As a matter of fact that considering all these, Turkey’s terrorism combating experience may not be considered as a success story. However the Turkish struggle against the religionist terrorism is an exception. Though almost all military coups legitimated their action by arguing that Turkey was under an Islamist threat, the ‘Islamist terrorist organization’ could never become a serious and massive threat to Turkey’s security as much as the PKK or the DHKP-C could do.

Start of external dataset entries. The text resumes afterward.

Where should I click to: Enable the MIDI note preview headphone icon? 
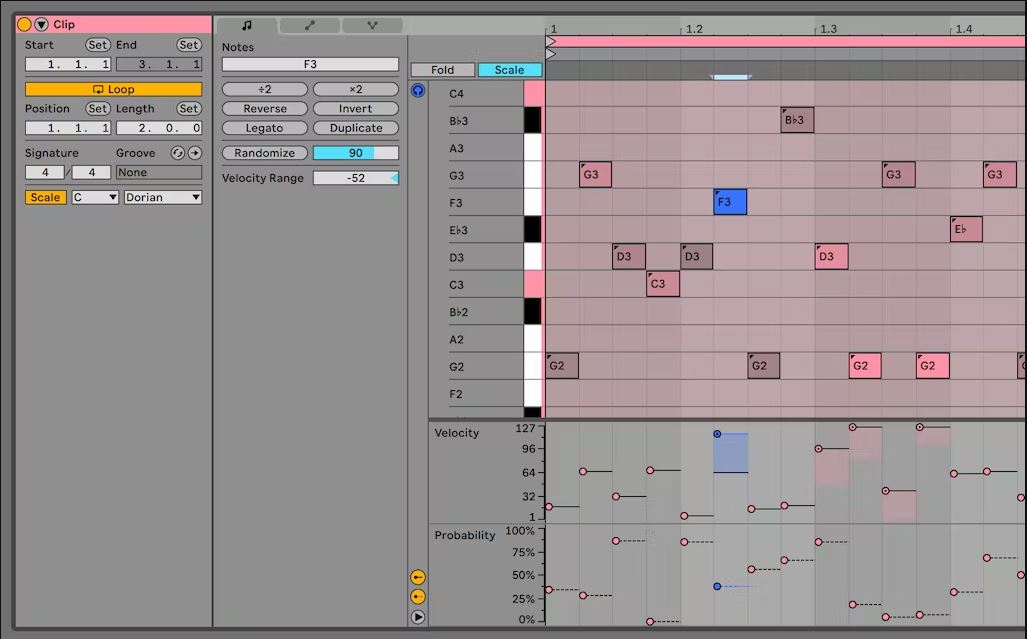coord(418,90)
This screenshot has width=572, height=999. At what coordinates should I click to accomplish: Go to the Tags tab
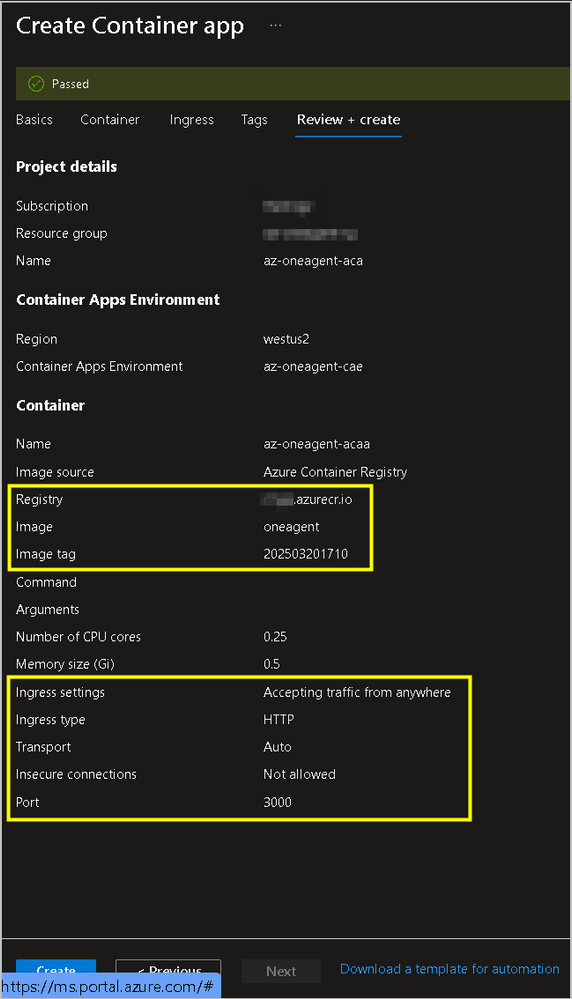point(254,120)
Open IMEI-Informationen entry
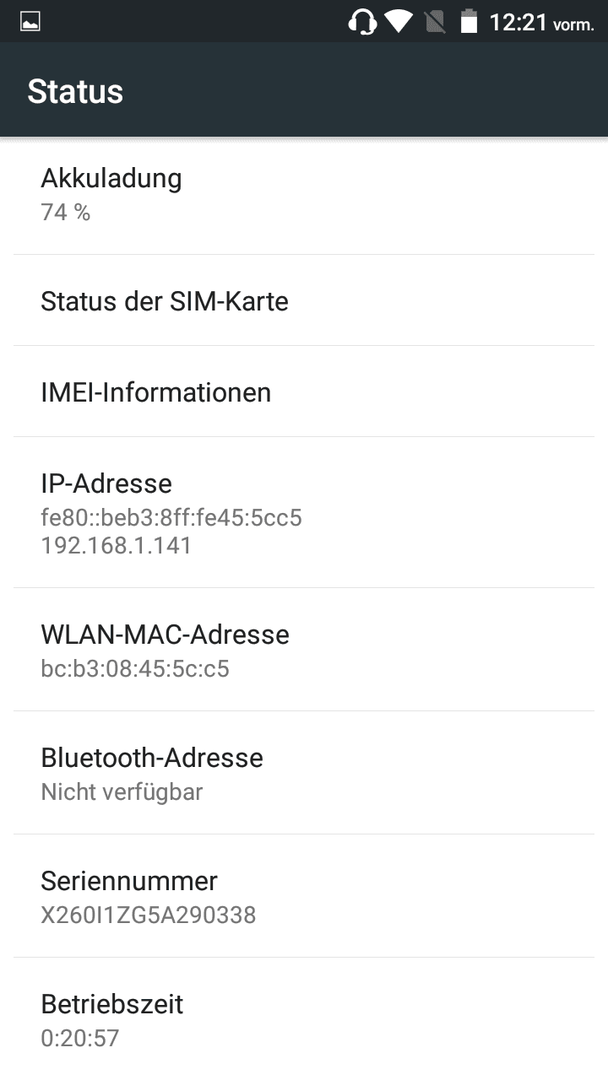 point(304,392)
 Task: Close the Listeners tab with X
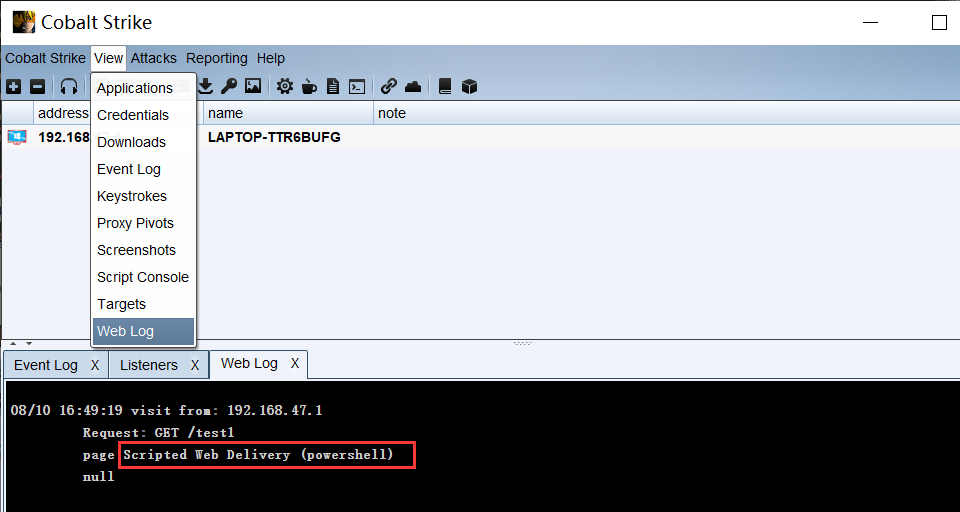195,365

The religionist organizations’ attacks remained limited in certain social groups and limited regions. When we compare the religionist terrorist attacks with the other Muslim countries we see the vivid difference between Turkey and other countries. In Egypt for instance, 1500 people were killed between 1992-1997 in religionist terrorism, and then the attacks continued in the following years. About 20.000 suspects are in the prisons and many tourists and Christians were targeted by the militants. The Islamist terrorists are similarly big issue in Saudi Arabia since 2003. More than 200 people were killed in last two years in terrorism in Saudi Arabia. In both countries, the terrorists have significant support from the people and they threaten the stability, security and political system of the countries. In many Muslim countries the terrorist groups are perceived as alternative to the current governments. The picture in Turkey is quite different. The terrorists, Islamist or Marxists, are terrorists in the name of the people. Even the Islamic groups accuse the terrorists of dirtying the holiness of Islam.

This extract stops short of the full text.